Davaya konu ………. isimli filmin yapım yılının ……… isimli filmin ise yapım yılının 1977 yılı olduğu ve yapımcısının davacı şirket olduğunun ……….. yazı cevabından anlaşıldığı gözönüne alınarak, davacının hak sahibi olduğu kanaatine varılmıştır.
Dosya kapsamına alınan 07.03.2016 tarihli bilirkişi raporunda davacı tarafça dosyaya ibraz edilen görüntü kayıtlarından davacının hak sahibi olduğu tespit edilen ……….. isimli filmin bir kez ve ……….. isimli filmlerin iki kez davalıya ait kanalda gösterildiğinin tespit edildiği, yayınların hangi tarihte ve saatte gerçekleştiğinin izlenen videolardan anlaşılamadığı beyan edilmişse de davalı vekilinin cevap dilekçesinde, davaya konu filmlerin dava tarihinde yazılı olan tarihlerde yayınlandığına yönelik iddiaya itiraz edilmediği ancak dava dışı ………… şirketi ile yapılan 01.04.2013 tarihli sözleşmeye dayanarak 01.02.2013 – 01.12.2014 tarihleri arasında filmlerin gösterim hakkının kendilerine ait olduğunun savunulduğu anlaşılmıştır.

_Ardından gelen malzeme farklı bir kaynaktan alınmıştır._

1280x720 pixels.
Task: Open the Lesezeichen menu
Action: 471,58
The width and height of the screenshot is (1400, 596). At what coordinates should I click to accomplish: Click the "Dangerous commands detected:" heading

Davalı vekili tarafından dosyaya sunulan, davacı şirket ile ……………. arasında imzalanan 01.04.2011 tarihli sözleşme fotokopisinden sözleşmeye ekli listedeki filmlerin Türkiye sınırları içinde karasal ve uydudan yayın yapan yerel televizyon 01.04.2011- 01.04.2013 tarihleri arasında gösterilmek kaydı ile pazarlama yetkisinin …… verildiğinin beyan edildiği, davacı vekili tarafından sunulan ………… tarihli …………yevmiye no’lu ihtarname ile sözleşmenin feshedildiğinin ,anlaşıldığı, kaldı ki fesih ihtarı dikkate alınmasa dahi , ………….. ile davalı şirket arasında yapılan sözleşmenin 01.02.2013- 01.12.2014 tarihlerini kapsadığı, davaya konu filmlerin ise davacı şirketin …. ile yapmış olduğu sözleşme tarihinden sonraya ait olduğu (…… filminin 27.06.2014, ….. isimli filmin … tarihlerinde) anlaşılmakla, filmlerin yayın hakkının davalı şirkete geçersiz sözleşme ile devredildiği, davalı şirketin iyiniyet iddiasının da korunamayacağı, kanaatine varılmıştır.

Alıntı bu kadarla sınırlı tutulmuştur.